[Selected extract Boundary: Start]
The Cities for a Resilient Recovery (C2R) coalition has been created to help cities rebuild after COVID-19 in a holistic way which also addresses climate change and other complex, inter-related challenges.
Lauren Sorkin, Acting Executive Director of the Global Resilient Cities Network (GRCN), which has established the coalition and is leading the programme, told Cities Today: “COVID-19 is exacerbating cities’ existing problems. It’s compounding risks and causing crisis upon crisis. We have to design for multiple benefits by providing cities with tools to do more with less.”
C2R will incorporate city collaboration through an online community, speaker series, weekly briefing and monthly technical notes; the design of a data-driven Toolkit for Resilient Recovery; and resources and expertise from private and non-profit organisations on climate resilience, circular economy, local economic development, water sanitation and food security, etc.
Partners include the World Bank and the University of Manchester.
Jainey Bavishi, Director of the NYC Mayor’s Office of Resiliency, said: “The principle of a resilient recovery is simple: as we rebuild from the current crisis, we must also prepare for future shocks. Both COVID-19 and climate change are massive challenges that require transformative solutions on a global scale. This network will provide an invaluable forum for cities around the world to grow stronger together through sustained partnership and collaboration.”
Sorkin noted that prioritising investment will be key amid widespread concern about budget shortfalls and fears that the emphasis on short-term economic recovery from COVID-19 could overshadow other long-standing crises such as climate change and equity.
“Everyone’s going to be borrowing for stimulus or investment, and that is money that cities would have borrowed for climate action or [to address] the future of work. Therefore, we have one shot to get at those multiple issues, and to recover and achieve climate resilience,” she added.
[Selected extract Boundary: End]
[Recorded data Boundary: Start]
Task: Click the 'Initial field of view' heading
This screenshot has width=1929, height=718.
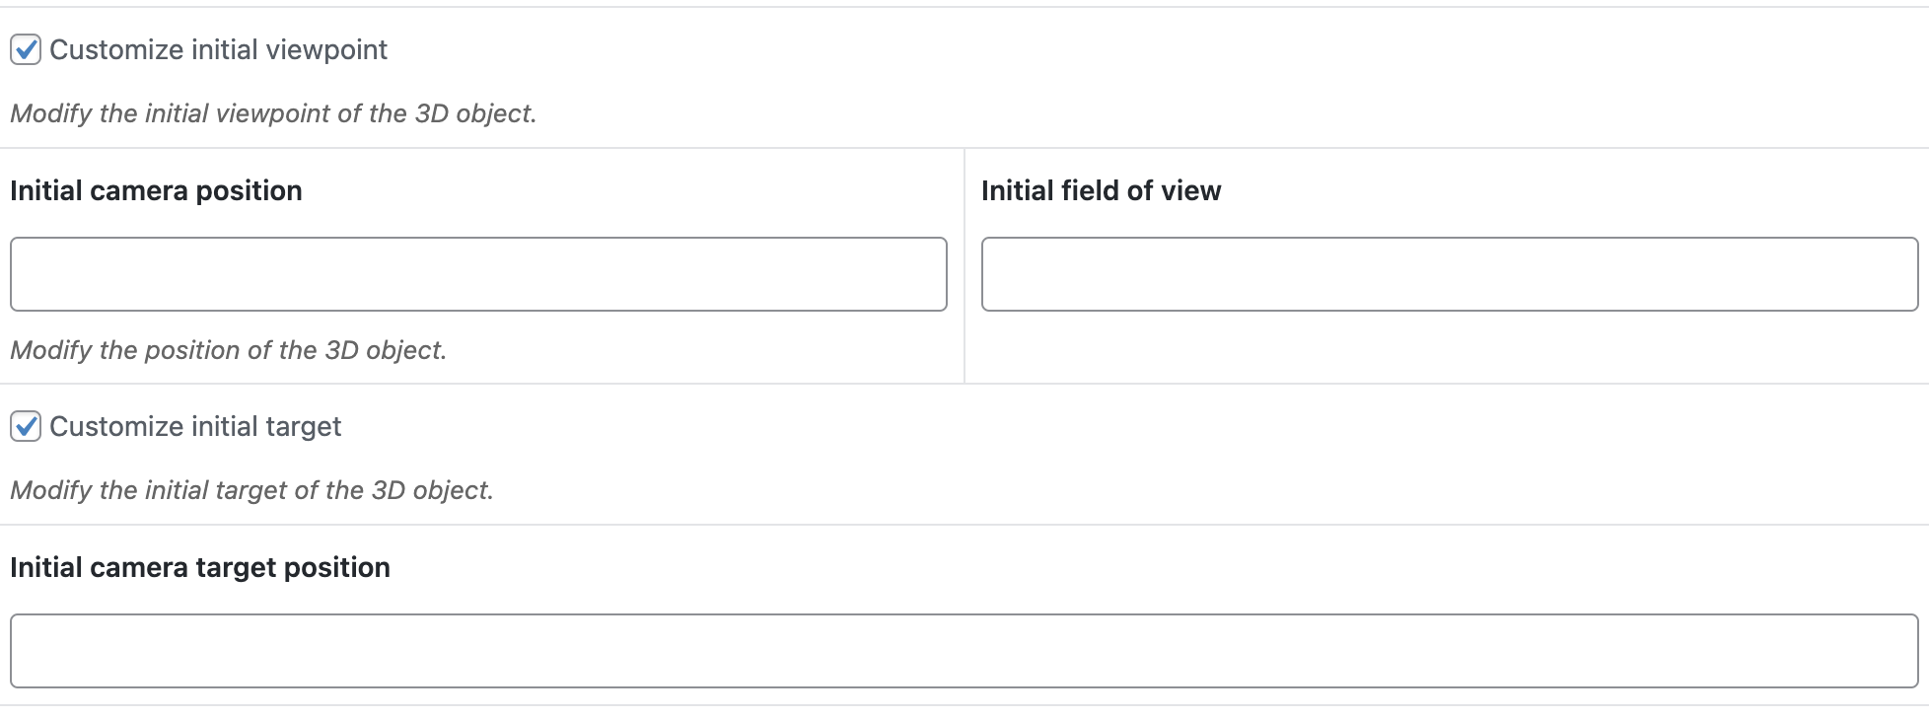Action: [1101, 190]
[Recorded data Boundary: End]
◆ Task requirements ◆
1. Answer these about the article on the C2R coalition:
(a) Which organization set up the coalition?
(b) Which two partners are named?
(c) What office does Jainey Bavishi direct?
2. Continue the article on the C2R coalition from its last paragraph.
The listing has nothing to do with what you're asked here.

◆ Expected outputs ◆
1.
(a) The Global Resilient Cities Network (GRCN)
(b) The World Bank and the University of Manchester
(c) The NYC Mayor's Office of Resiliency

2.
Rise of the CRO
Sorkin sees a growing role for city resilience officers (CROs) in the wake of the pandemic and says that while cities may have treated resilience and sustainability as “ add-ons” in the past, she believes: “We’re going to see cities get much more serious about resilience and a holistic approach to planning.”
Cities are already preparing for threats such as recurring natural hazards and extreme heat, and beginning to redesign initiatives to address multiple issues and prevent crises being compounded, she said.
For example, combining an existing Future of Work partnership with the COVID-19 recovery, the City of Louisville has teamed up with Microsoft and other partners to create an online skills programme for those impacted by coronavirus.
In many cities in Europe and North America, public transport is one of the key challenges for re-opening. Milan, Jakarta, Toronto, Addis Ababa, Santiago and New York City have exchanged strategies around low-carbon transit, such as odd-even schemes to limit vehicles on the road and address air pollution.
GRCN emerged from the former 100 Resilient Cities programme to assist cities and their Chief Resilience Officers. It has 98 member cities and is supported by the Rockefeller Foundation and other funding partners.
C2R is open to all cities, including those who are not member cities.